For the various reasons mentioned in previous paragraphs, this doesn’t surprise us or scare us at all.

Should you buy Amazon stock?

First and foremost, Amazon isn’t going anywhere anytime soon.

Now that that obvious statement is out of the way, we see major potential for this company within the e-commerce and retail sectors, but even more within the Cloud and perhaps even artificial intelligence as well.

Data warehousing is both the present and the future, as data has become increasingly sought after and protected by companies of all shapes and sizes and this trend will not be subsiding anytime soon.

From a numbers standpoint alone, Amazon’s core financials are a bit above average from our vantage point, as its balance sheet is in mint condition, it is and is likely to continue experiencing stellar year-over-year (YOY) revenue growth, its proven ability to generate solid amount of cash through its operations and its mere brand recognition among the masses.

That being said, we think it will take a little time for the company to deepen its roots in the Cloud (and artificial intelligence if the company is intent on going down this route) and beef up its TTM net profit margin, along with the fact that the current recession is more than likely not going to conclude anytime soon, which will undoubtedly put a dent in Amazon’s e-commerce and logistics operating segments, which are big divisions of this company’s overall business.

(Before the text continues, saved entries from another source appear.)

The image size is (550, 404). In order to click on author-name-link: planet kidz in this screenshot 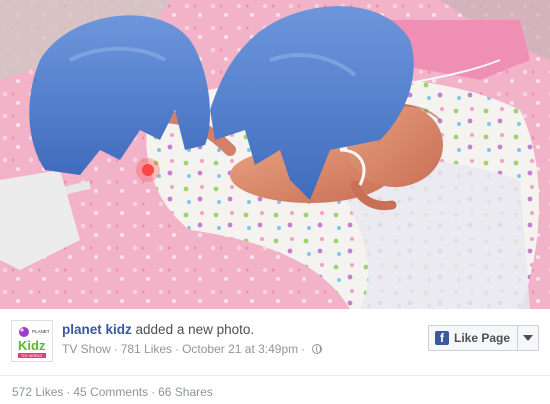, I will do `click(97, 330)`.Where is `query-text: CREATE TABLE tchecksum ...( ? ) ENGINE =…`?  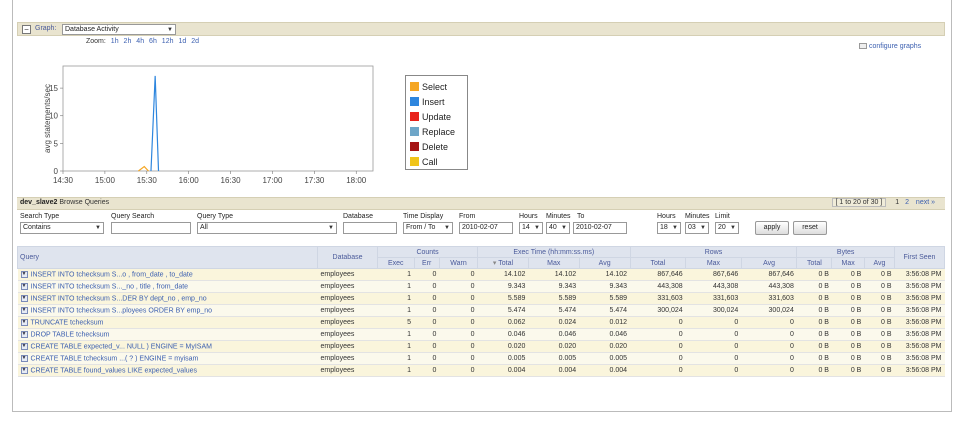
query-text: CREATE TABLE tchecksum ...( ? ) ENGINE =… is located at coordinates (115, 358).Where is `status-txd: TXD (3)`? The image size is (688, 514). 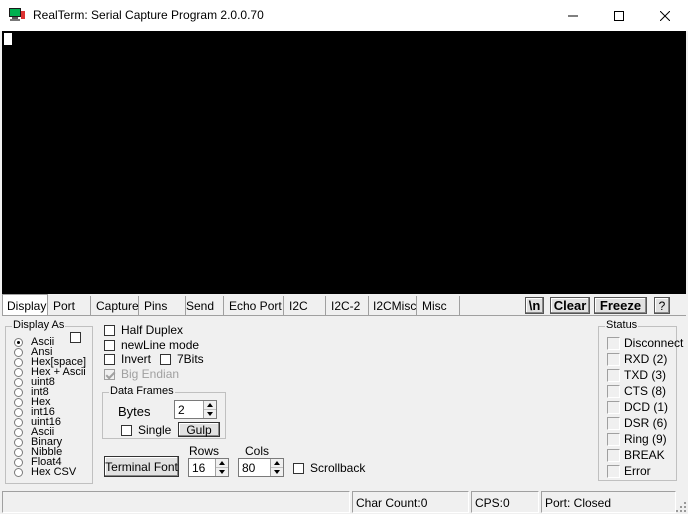 status-txd: TXD (3) is located at coordinates (636, 375).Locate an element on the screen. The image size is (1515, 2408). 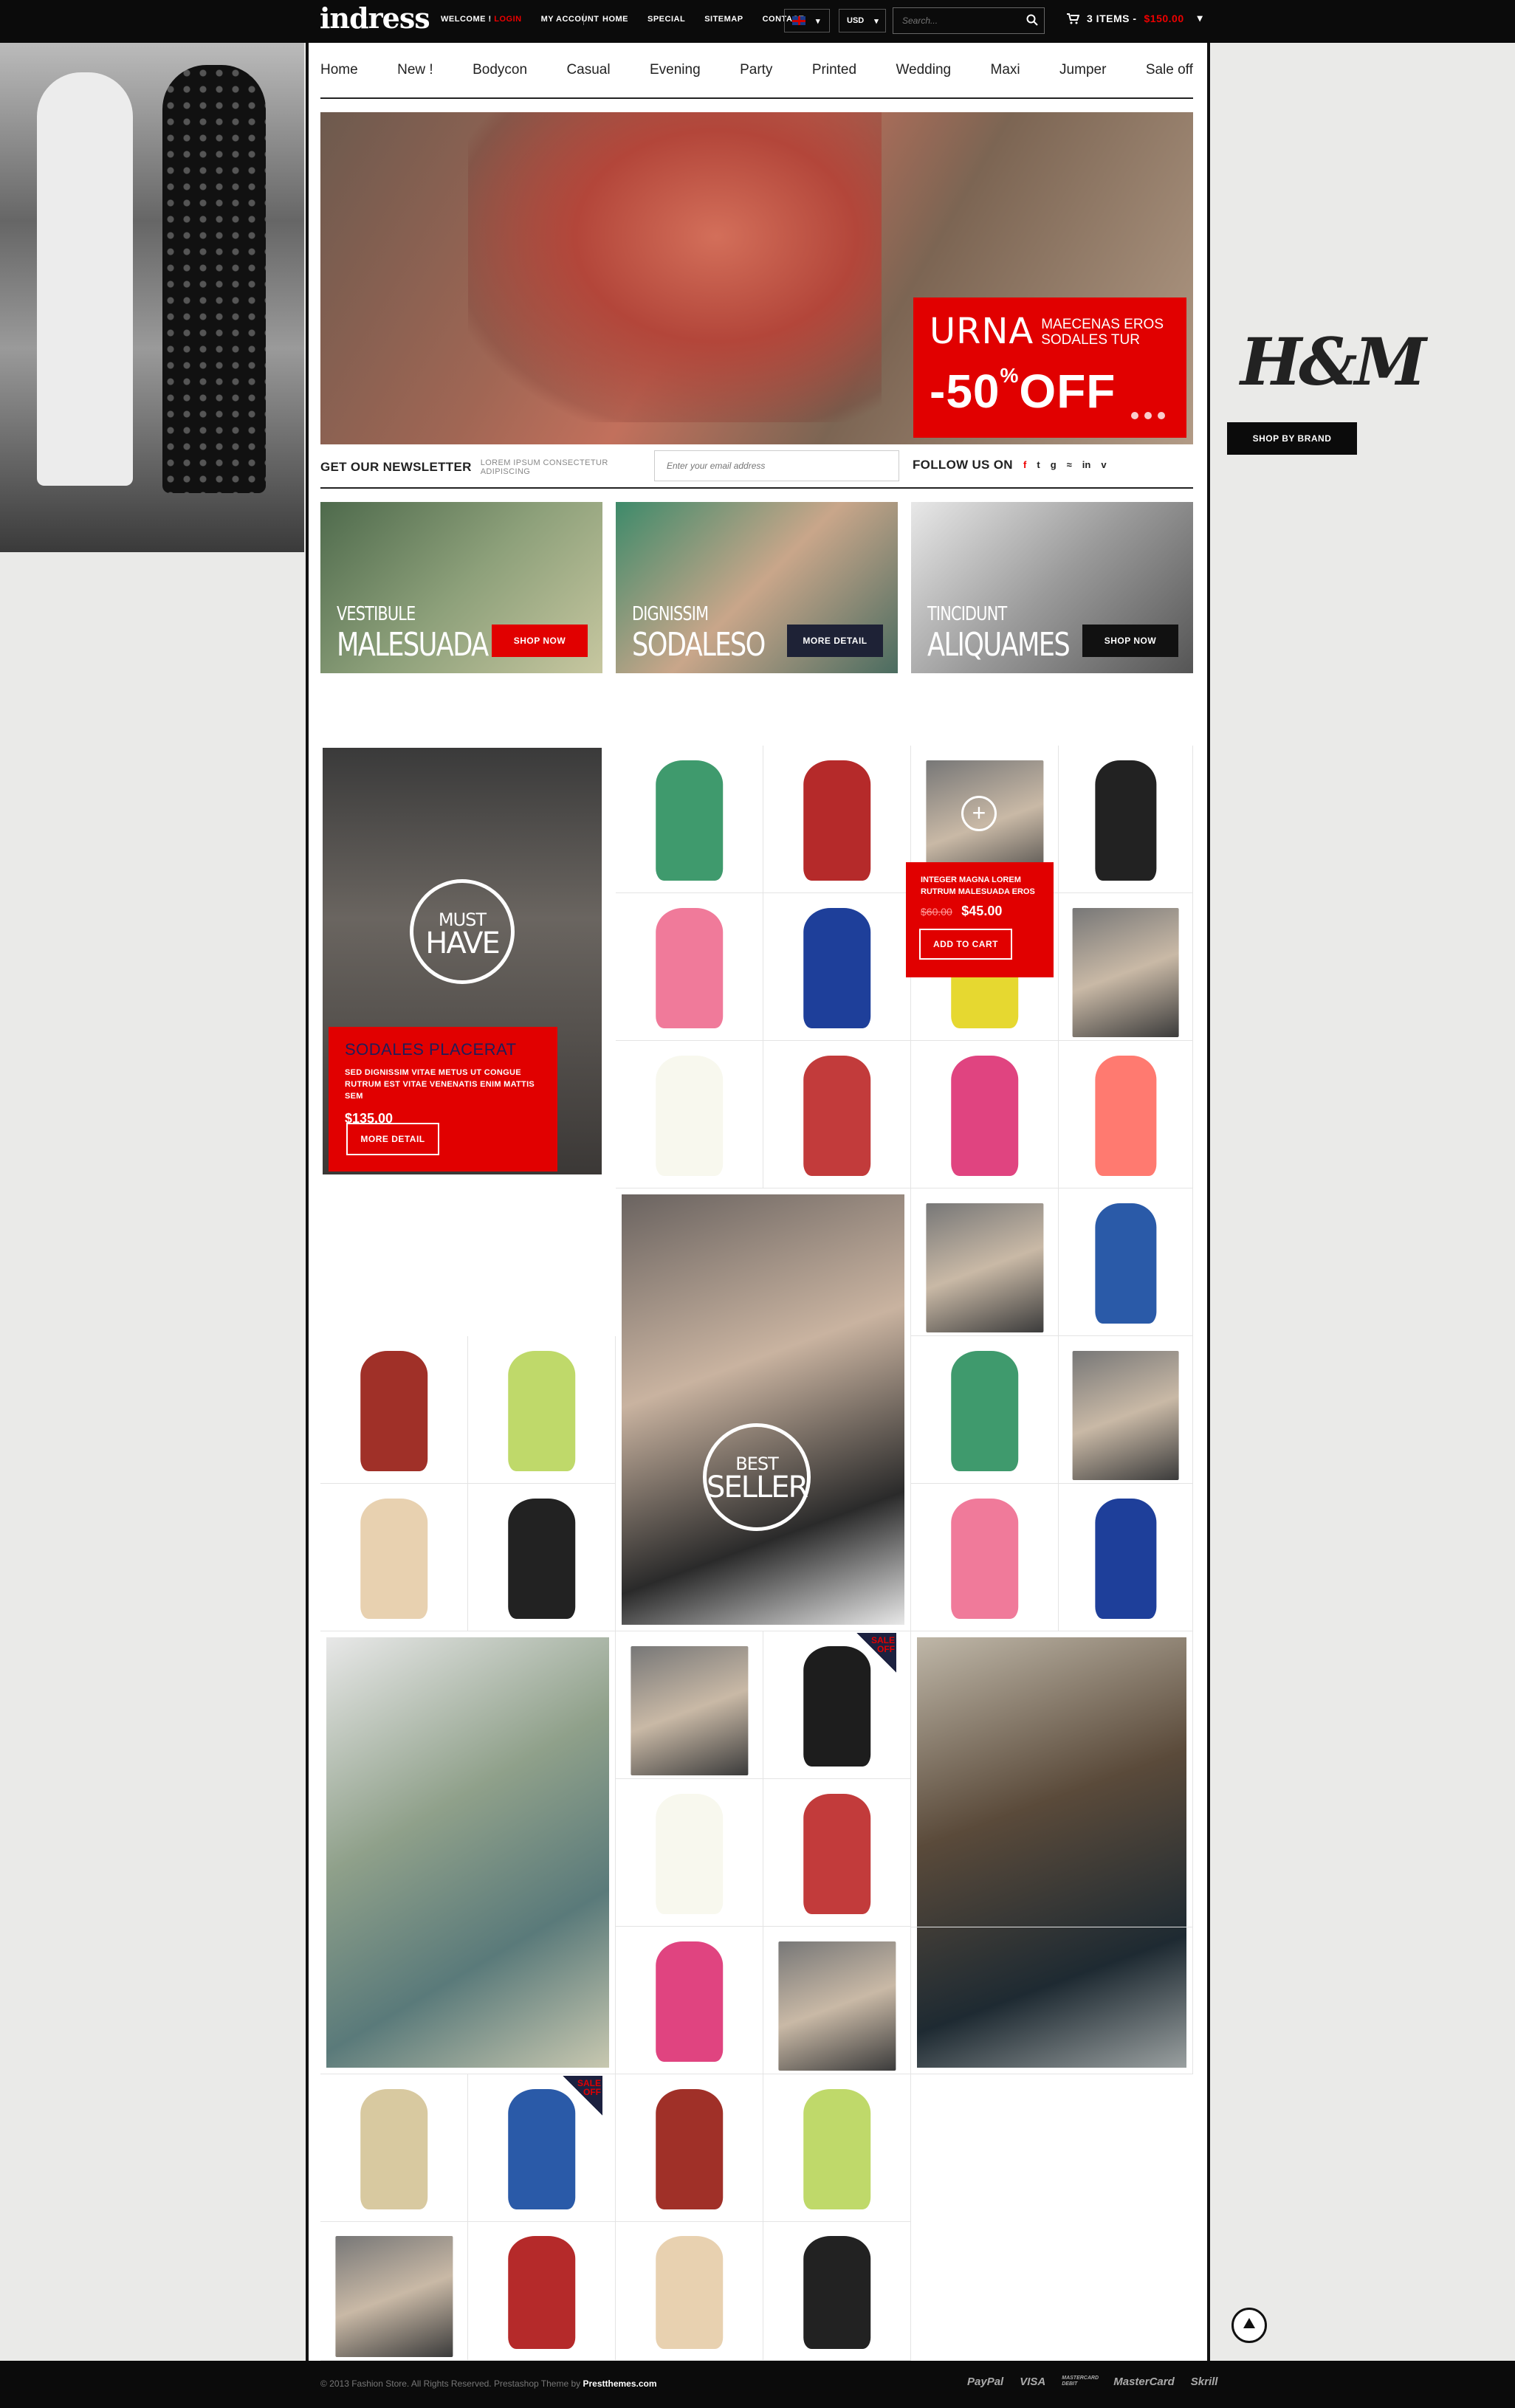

Given the overall state of the economy and other prevailing factors and mixing them with Amazon’s current financial physique, we give the company’s stock a “hold” rating.

DISCLAIMER: This analysis of the aforementioned stock security is in no way to be construed, understood, or seen as formal, professional, or any other form of investment advice. We are simply expressing our opinions regarding a publicly traded entity.